**THE DATA**
|---|
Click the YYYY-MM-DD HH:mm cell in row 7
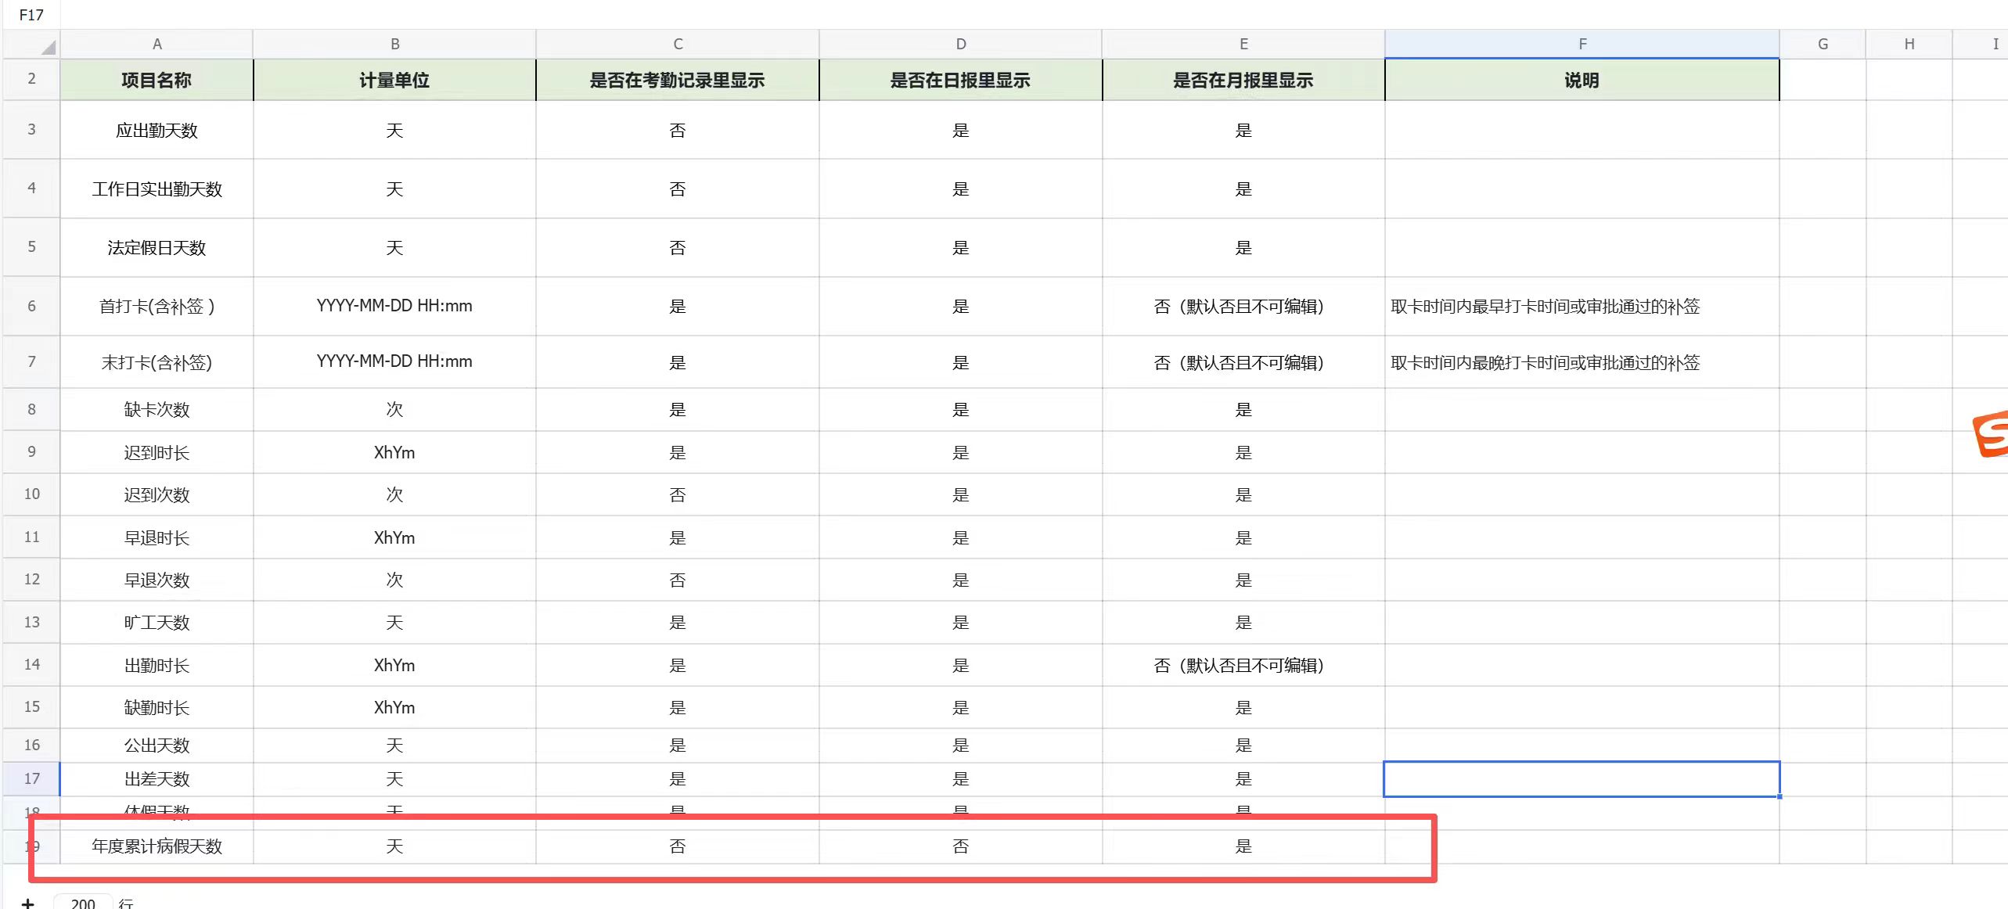This screenshot has height=909, width=2008. pyautogui.click(x=394, y=361)
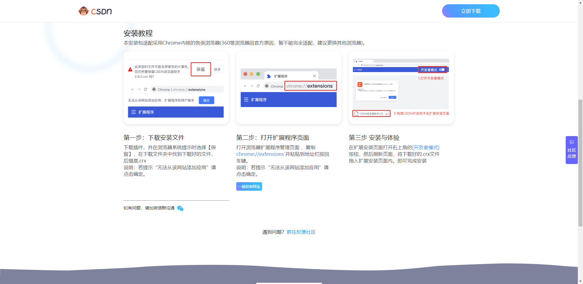Click the orange CSDN 'C' icon in step three
This screenshot has height=284, width=583.
(360, 84)
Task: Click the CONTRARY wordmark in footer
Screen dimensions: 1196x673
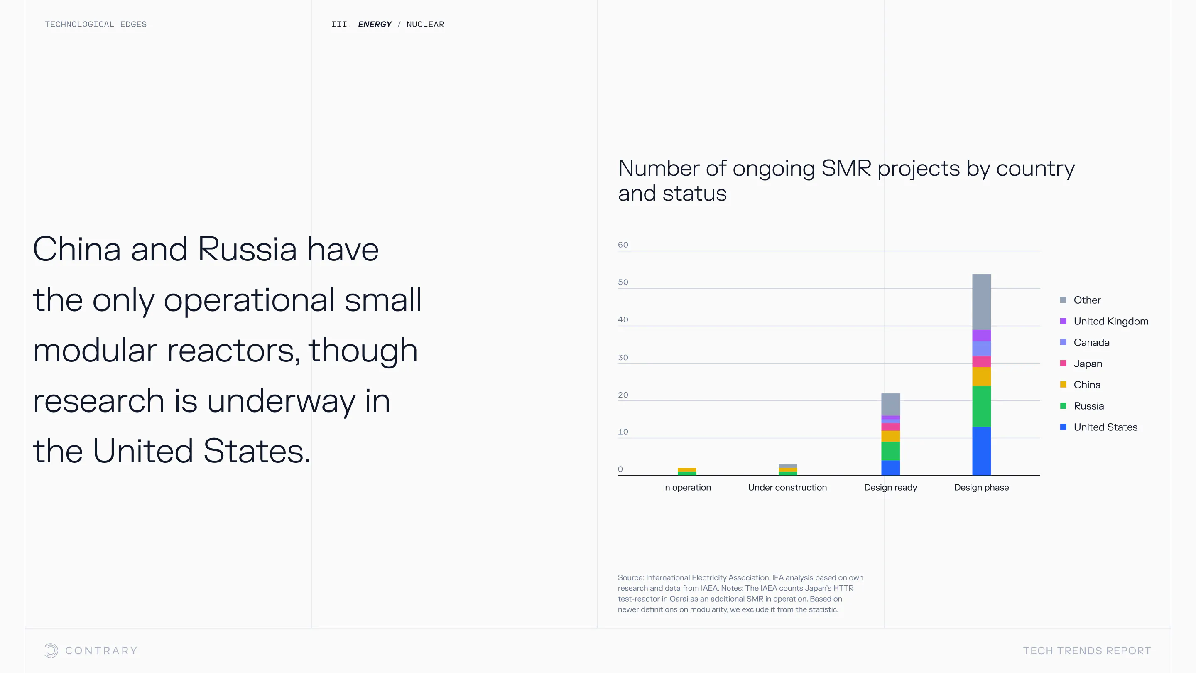Action: 101,651
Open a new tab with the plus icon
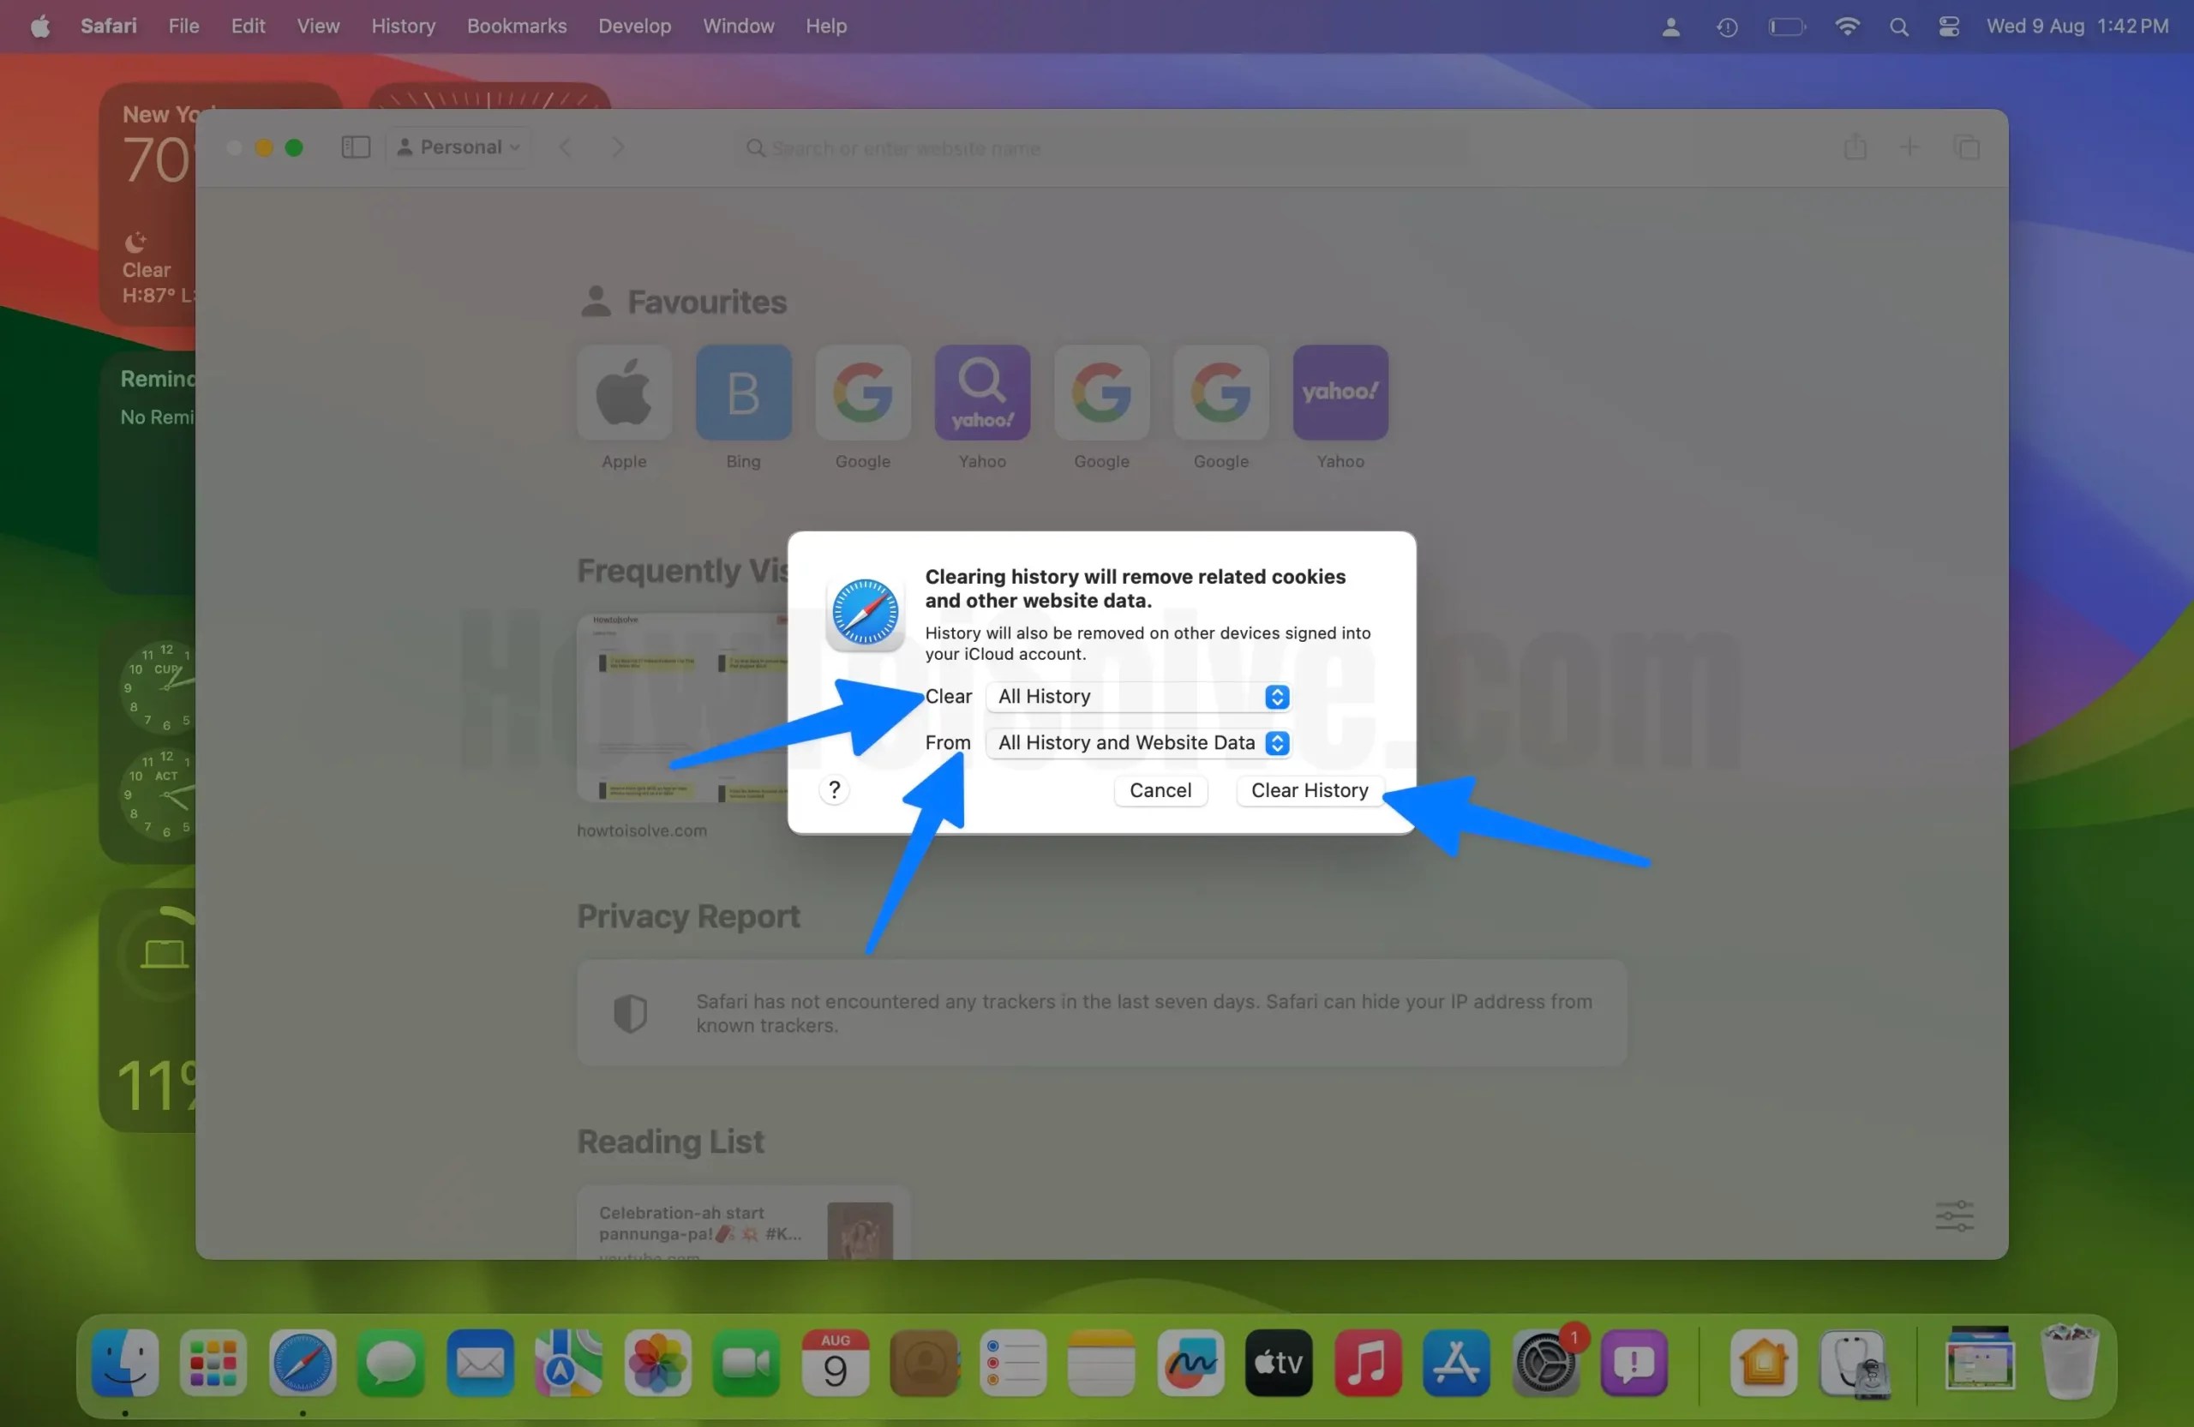The image size is (2194, 1427). [1910, 147]
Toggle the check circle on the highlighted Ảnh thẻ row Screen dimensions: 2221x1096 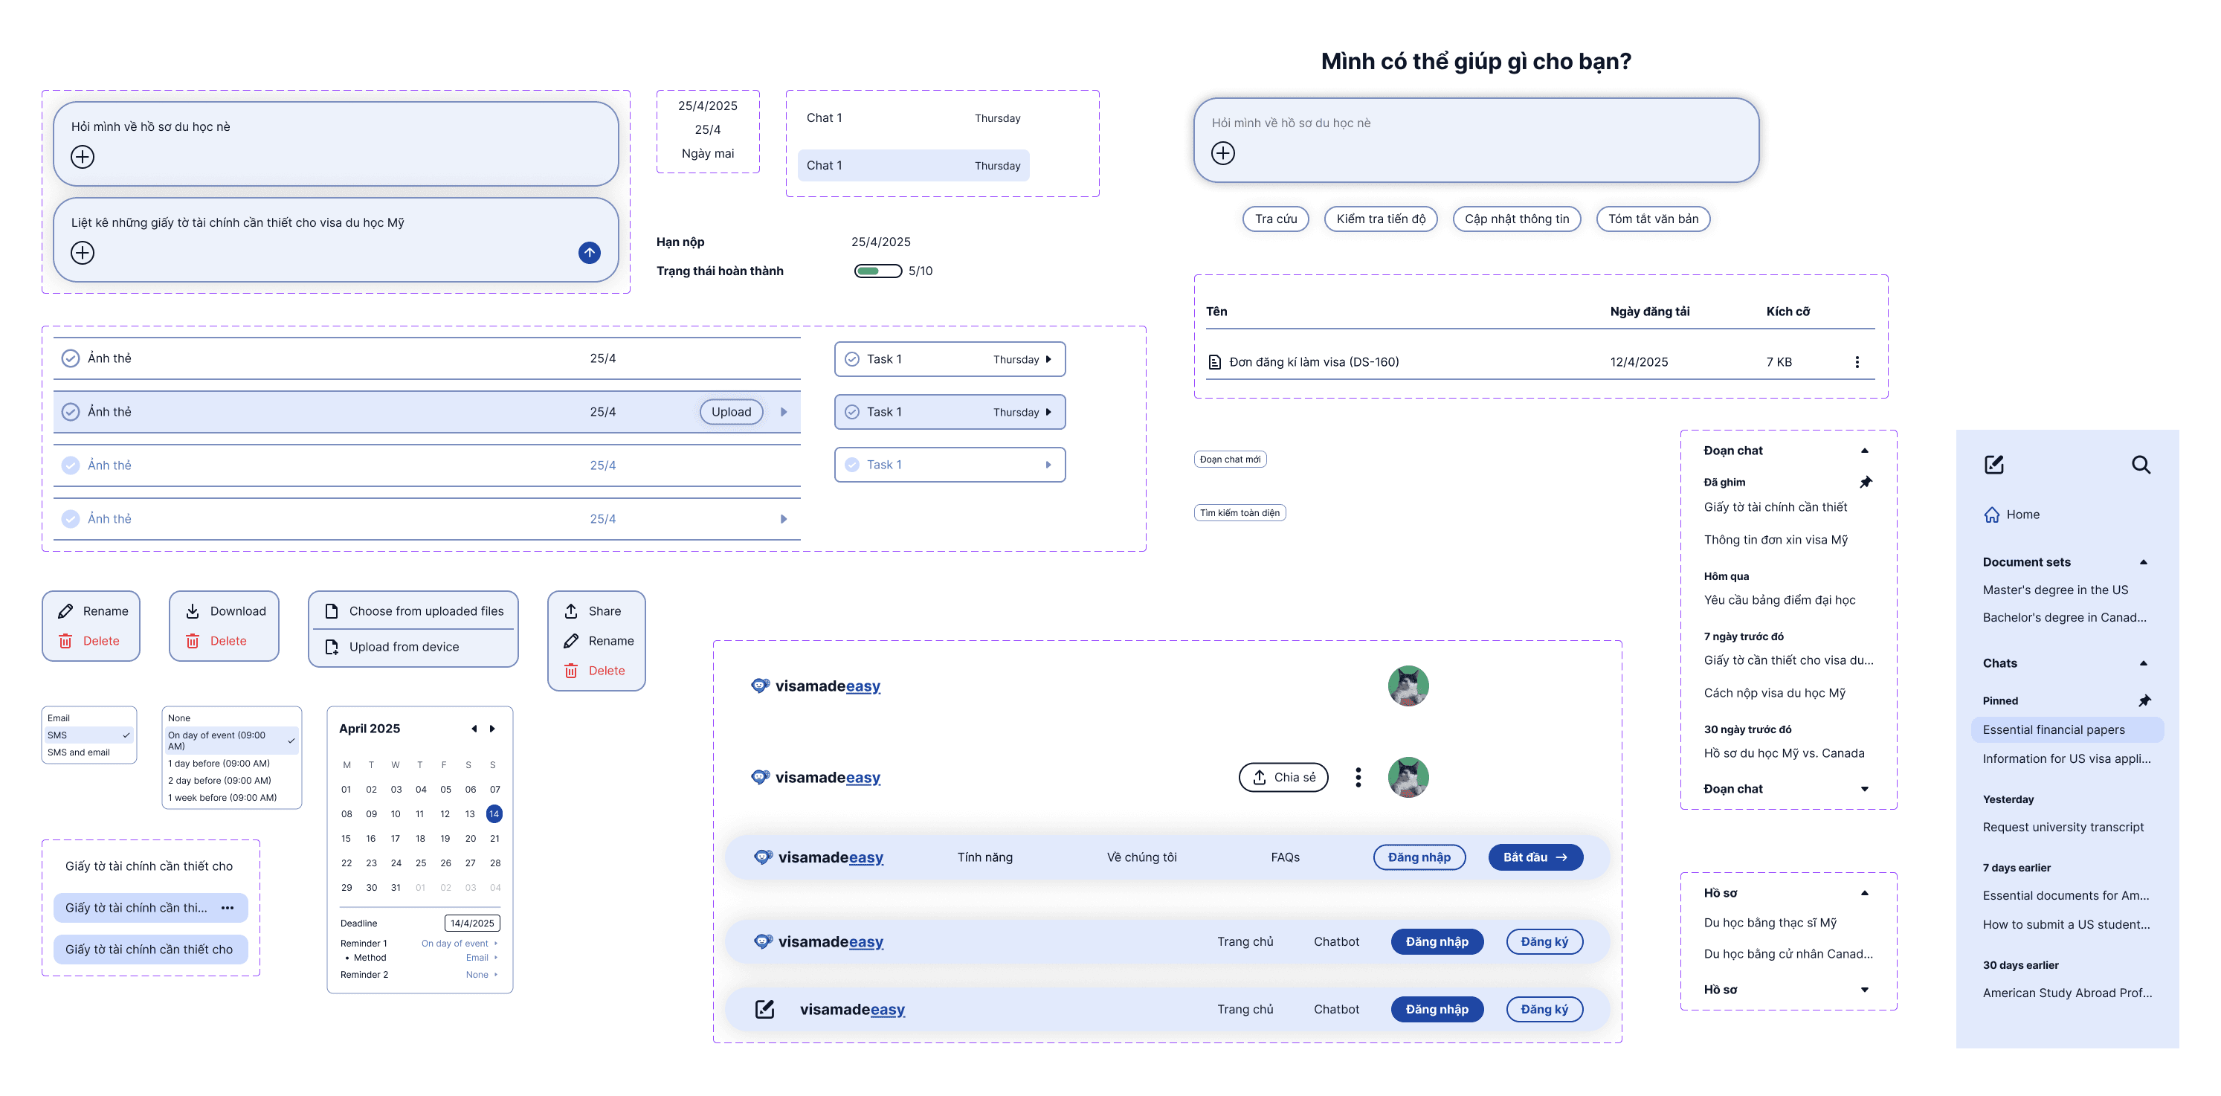pyautogui.click(x=71, y=412)
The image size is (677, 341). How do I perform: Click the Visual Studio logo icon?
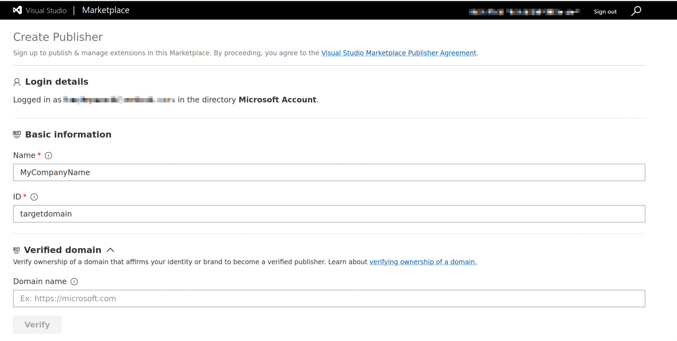[17, 10]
|---|
**WORK TO COMPLETE**
Leaving out the pictures, return exactly the lines from the one that contains "The image size is (677, 341)." through the last line of the records above, inclusive.

**PROBLEM SOLUTION**
The image size is (677, 341). How do I perform: Click the Visual Studio logo icon?
[17, 10]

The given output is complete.